→ **WHAT THIS TASK INVOLVES**: Run through the data and copy out every line that mentions the word "column".

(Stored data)
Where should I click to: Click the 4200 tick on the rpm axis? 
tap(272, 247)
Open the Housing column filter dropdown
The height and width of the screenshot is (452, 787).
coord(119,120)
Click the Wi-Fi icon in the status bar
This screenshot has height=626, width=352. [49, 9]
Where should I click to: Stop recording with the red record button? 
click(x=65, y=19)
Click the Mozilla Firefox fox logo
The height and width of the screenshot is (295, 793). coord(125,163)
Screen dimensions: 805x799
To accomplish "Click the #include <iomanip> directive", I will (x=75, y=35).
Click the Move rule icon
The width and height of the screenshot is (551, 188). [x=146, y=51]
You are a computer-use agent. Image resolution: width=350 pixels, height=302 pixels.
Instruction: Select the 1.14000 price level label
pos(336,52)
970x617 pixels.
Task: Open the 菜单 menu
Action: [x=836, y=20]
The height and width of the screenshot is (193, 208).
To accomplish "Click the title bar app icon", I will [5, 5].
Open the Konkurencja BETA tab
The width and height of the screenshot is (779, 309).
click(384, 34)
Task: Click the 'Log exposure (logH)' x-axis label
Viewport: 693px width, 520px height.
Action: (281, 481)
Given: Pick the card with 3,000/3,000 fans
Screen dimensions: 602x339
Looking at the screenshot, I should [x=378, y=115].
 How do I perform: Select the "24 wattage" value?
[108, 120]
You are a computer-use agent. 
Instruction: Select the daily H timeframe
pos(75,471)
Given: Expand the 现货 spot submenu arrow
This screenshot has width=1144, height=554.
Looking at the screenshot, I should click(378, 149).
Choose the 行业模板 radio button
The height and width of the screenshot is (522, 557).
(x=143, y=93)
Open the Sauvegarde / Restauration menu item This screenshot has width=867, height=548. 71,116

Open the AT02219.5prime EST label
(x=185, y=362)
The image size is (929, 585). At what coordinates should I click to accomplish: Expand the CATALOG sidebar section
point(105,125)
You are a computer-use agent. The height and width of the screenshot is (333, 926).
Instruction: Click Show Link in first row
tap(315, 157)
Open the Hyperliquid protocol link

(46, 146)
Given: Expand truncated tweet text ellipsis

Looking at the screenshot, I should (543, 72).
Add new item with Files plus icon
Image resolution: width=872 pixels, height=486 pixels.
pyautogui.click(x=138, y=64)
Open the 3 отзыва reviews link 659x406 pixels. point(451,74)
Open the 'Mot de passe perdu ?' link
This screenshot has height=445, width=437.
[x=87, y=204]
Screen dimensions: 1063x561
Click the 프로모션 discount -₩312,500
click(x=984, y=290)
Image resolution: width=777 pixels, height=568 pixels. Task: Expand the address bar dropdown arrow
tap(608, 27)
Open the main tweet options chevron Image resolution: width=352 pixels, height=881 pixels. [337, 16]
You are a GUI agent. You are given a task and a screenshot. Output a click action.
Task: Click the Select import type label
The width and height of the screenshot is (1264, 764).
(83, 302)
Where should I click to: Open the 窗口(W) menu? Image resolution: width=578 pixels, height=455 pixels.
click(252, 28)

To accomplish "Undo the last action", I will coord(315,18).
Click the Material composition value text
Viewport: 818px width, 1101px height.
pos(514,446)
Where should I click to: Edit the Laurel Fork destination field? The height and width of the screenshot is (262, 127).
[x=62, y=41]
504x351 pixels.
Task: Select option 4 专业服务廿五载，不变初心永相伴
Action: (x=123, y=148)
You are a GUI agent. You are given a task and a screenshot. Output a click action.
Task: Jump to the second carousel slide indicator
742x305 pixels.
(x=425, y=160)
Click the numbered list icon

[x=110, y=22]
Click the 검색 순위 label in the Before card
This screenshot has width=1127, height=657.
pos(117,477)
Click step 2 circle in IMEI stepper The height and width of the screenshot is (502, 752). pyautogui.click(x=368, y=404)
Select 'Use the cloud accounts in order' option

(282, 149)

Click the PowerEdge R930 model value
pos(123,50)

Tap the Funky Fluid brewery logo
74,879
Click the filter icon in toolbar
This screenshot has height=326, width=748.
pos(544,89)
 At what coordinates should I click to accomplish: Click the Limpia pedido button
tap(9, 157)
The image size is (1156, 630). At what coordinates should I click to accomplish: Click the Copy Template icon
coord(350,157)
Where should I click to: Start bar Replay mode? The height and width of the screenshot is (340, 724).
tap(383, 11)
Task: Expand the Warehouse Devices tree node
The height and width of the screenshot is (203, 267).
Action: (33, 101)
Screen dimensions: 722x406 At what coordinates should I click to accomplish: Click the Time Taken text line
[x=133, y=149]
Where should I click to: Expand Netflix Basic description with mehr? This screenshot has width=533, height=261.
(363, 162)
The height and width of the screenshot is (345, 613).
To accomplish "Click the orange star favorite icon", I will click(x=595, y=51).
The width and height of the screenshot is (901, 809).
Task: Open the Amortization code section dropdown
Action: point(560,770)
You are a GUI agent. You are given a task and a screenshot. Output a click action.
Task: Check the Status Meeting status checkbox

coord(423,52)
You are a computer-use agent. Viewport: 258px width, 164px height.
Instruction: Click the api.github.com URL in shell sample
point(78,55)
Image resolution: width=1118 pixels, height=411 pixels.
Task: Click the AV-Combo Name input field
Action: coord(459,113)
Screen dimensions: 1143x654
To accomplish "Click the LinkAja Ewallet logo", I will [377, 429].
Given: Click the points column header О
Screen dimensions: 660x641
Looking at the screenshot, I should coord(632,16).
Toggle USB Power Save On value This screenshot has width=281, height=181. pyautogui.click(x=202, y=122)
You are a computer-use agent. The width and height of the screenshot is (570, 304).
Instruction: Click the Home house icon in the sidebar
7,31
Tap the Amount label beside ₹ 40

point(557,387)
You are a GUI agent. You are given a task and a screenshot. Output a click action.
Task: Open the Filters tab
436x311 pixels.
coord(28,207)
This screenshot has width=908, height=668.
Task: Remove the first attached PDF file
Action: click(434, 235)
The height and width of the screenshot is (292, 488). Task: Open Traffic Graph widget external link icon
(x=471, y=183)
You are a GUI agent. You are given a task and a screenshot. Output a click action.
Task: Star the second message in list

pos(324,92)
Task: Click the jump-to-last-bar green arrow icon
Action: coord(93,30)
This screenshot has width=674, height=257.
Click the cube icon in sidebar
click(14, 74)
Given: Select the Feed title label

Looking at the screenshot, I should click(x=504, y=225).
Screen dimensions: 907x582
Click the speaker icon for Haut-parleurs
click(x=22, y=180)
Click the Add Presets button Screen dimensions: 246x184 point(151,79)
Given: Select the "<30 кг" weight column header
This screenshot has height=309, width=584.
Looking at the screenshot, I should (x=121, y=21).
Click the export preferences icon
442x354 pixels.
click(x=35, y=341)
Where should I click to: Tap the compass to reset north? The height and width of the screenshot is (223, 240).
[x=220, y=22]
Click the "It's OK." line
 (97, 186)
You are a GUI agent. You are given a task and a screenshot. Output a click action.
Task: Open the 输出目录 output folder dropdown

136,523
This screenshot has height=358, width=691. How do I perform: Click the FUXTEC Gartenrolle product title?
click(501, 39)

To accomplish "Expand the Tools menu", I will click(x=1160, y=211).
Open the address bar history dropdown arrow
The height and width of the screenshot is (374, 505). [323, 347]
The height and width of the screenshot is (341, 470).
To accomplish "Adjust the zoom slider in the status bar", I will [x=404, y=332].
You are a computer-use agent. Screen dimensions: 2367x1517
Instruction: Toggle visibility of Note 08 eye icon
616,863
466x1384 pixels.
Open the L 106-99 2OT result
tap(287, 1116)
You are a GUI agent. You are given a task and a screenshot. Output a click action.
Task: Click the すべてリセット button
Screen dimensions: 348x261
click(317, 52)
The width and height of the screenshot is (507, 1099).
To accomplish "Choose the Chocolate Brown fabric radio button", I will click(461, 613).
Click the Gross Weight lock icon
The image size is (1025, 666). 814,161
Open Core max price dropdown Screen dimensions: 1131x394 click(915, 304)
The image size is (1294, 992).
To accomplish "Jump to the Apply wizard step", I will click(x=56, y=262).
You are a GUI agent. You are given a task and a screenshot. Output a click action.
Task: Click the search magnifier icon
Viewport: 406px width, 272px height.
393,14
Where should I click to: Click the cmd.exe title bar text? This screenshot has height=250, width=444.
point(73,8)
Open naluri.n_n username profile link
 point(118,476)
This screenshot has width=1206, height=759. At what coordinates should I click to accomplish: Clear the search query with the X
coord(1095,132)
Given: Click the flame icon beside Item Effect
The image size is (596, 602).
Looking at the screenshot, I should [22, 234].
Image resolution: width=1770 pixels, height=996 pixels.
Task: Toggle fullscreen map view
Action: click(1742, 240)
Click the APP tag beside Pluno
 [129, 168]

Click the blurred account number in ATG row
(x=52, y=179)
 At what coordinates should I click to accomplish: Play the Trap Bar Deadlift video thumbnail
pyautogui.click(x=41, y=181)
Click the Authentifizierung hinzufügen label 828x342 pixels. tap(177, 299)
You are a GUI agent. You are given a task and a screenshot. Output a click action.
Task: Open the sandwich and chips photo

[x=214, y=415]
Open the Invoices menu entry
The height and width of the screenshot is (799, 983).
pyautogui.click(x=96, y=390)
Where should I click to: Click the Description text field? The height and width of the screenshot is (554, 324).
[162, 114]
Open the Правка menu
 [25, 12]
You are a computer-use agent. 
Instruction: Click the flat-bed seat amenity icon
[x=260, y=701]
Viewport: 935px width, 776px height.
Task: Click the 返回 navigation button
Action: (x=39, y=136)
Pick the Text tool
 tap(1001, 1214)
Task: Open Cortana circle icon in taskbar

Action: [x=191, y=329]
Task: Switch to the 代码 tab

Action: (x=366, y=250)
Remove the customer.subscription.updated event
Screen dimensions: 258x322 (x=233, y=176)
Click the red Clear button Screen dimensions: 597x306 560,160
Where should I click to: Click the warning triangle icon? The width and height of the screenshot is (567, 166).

→ **RESPONSE BOX**:
Open the Housing column filter dropdown
Given: Click the points column header О
Given: Select the "<30 кг" weight column header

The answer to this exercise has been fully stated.